İki Ceyhan: Cahit Zarifoğlu- Cemil Meriç
Cahit Zarifoğlu (Ankara – 1 Temmuz 1940 / İstanbul – 7 Haziran 1987)
Abdurrahman Cahit Zarifoğlu 1 Temmuz 1940 Ankara doğumlu. Anne ve babası Maraşlı. Baba tarafı Kafkasya’dan gelip Maraş’a yerleşen bir aile. Babası Niyazi Bey, memurluk, öğretmenlik ve hakimlik görevlerinde bulunmuştur. Niyazi Bey’in önceki evliliklerinden üç, Abdurrahman Cahit Zarifoğlu’nun da annesi olan Şerife Hanım’dan da üç olmak üzere toplam altı kardeşi vardır.

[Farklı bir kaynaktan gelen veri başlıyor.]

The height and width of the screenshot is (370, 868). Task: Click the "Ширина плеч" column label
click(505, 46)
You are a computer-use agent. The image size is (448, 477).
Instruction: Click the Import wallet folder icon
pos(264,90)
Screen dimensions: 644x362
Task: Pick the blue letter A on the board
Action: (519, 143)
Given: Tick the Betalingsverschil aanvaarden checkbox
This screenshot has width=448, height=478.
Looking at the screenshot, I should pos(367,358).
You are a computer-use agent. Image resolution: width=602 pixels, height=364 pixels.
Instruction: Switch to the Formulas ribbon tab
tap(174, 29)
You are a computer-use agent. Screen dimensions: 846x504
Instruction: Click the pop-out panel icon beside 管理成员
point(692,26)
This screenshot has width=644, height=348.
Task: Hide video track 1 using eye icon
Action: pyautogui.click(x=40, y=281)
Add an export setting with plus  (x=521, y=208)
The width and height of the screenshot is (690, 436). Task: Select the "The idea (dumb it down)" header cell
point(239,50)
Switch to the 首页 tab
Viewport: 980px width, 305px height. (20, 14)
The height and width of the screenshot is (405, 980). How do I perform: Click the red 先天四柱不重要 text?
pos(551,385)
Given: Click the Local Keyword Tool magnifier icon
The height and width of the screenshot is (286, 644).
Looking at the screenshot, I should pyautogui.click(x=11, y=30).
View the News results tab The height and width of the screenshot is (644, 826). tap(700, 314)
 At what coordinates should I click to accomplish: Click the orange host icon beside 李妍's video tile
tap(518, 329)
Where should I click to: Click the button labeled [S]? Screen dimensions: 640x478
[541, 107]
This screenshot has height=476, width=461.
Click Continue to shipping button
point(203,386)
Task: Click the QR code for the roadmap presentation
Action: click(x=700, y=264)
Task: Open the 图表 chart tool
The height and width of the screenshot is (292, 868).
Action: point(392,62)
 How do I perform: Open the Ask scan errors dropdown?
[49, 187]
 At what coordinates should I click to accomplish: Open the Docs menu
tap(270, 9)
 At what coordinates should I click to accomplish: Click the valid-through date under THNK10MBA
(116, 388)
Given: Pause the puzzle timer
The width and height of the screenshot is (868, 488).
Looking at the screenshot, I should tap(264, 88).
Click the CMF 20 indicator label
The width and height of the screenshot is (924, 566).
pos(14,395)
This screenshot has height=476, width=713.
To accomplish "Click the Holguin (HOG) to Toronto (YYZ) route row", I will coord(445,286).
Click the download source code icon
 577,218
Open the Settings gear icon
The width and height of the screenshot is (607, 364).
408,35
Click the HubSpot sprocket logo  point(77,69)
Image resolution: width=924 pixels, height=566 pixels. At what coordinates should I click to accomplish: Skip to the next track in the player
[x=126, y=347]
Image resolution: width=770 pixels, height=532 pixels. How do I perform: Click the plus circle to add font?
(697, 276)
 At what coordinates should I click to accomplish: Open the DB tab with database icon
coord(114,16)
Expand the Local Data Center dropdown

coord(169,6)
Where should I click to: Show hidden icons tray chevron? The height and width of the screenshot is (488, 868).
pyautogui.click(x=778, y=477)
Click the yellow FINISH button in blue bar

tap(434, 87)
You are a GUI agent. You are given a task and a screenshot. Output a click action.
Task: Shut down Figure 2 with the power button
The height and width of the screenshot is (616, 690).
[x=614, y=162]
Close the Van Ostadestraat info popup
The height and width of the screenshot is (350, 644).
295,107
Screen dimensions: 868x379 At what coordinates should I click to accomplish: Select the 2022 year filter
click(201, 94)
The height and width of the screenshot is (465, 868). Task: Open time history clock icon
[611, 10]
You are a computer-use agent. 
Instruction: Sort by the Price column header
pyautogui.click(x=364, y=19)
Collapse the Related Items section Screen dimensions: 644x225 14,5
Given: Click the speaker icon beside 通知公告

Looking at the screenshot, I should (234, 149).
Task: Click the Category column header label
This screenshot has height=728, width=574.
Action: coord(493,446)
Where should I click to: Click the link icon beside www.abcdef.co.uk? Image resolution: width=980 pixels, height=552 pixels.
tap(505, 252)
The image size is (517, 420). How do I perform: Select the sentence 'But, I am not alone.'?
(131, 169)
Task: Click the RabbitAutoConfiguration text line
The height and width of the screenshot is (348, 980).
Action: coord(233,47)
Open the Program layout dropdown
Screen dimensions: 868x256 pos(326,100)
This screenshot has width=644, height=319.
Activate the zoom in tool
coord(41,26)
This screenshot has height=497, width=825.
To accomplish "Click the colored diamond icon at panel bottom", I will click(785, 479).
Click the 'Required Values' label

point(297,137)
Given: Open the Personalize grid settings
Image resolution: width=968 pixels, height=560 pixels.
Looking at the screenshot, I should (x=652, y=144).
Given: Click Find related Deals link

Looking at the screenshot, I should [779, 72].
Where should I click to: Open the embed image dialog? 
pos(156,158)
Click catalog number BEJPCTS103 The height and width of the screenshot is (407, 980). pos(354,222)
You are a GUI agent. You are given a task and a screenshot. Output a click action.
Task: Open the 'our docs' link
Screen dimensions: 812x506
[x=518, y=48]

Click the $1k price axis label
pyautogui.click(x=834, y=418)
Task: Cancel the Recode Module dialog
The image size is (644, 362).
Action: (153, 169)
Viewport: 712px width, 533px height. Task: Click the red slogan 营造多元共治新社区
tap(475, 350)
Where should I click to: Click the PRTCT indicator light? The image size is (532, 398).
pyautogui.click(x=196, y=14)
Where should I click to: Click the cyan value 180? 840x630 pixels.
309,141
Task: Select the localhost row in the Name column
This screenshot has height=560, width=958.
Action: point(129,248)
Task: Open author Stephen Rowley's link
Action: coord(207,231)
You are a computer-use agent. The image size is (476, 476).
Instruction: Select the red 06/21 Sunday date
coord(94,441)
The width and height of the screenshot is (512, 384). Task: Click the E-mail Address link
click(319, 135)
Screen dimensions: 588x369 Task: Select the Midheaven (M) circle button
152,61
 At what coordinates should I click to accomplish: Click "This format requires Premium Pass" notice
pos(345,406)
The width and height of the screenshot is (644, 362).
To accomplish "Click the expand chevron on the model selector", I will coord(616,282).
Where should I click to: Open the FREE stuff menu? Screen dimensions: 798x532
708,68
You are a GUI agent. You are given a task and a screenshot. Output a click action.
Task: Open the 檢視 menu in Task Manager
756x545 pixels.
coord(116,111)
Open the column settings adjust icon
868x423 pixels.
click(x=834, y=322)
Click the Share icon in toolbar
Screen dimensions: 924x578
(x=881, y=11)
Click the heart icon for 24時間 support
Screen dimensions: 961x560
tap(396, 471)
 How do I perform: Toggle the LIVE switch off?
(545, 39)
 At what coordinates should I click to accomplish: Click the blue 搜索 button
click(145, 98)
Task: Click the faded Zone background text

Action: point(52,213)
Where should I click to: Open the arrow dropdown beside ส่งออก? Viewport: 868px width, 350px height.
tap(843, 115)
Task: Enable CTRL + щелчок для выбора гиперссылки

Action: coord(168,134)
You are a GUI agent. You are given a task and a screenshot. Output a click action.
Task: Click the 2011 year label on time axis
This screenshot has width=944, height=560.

Babası daha sonra annesinin üzerine başka bir hanımla evlenince evde aile huzuru kalmaz.
Siverek, Maraş, Ankara ve tekrar Maraş olmak üzere farklı şehirlerde ve okullarda ilkokul, ortaokul ve lise eğitimi gören Abdurrahman Cahit Zarifoğlu üniversiteye 1961 yılında İstanbul Üniversitesi Edebiyat Fakültesi Alman Filolojisinde başlar. Aralıklarla on yıl süren eğitim sonrasında 1971’de filolojiden mezun olur.
Dalaman Kâğıt Fabrikasında çalışma hayatına başlayan Zarifoğlu, kısa bir süre öğretmenlik ve ardından resmî kurumlarda mütercimlik yapar. Uzun yıllar TRT’de mütercimlik görevinde bulunur.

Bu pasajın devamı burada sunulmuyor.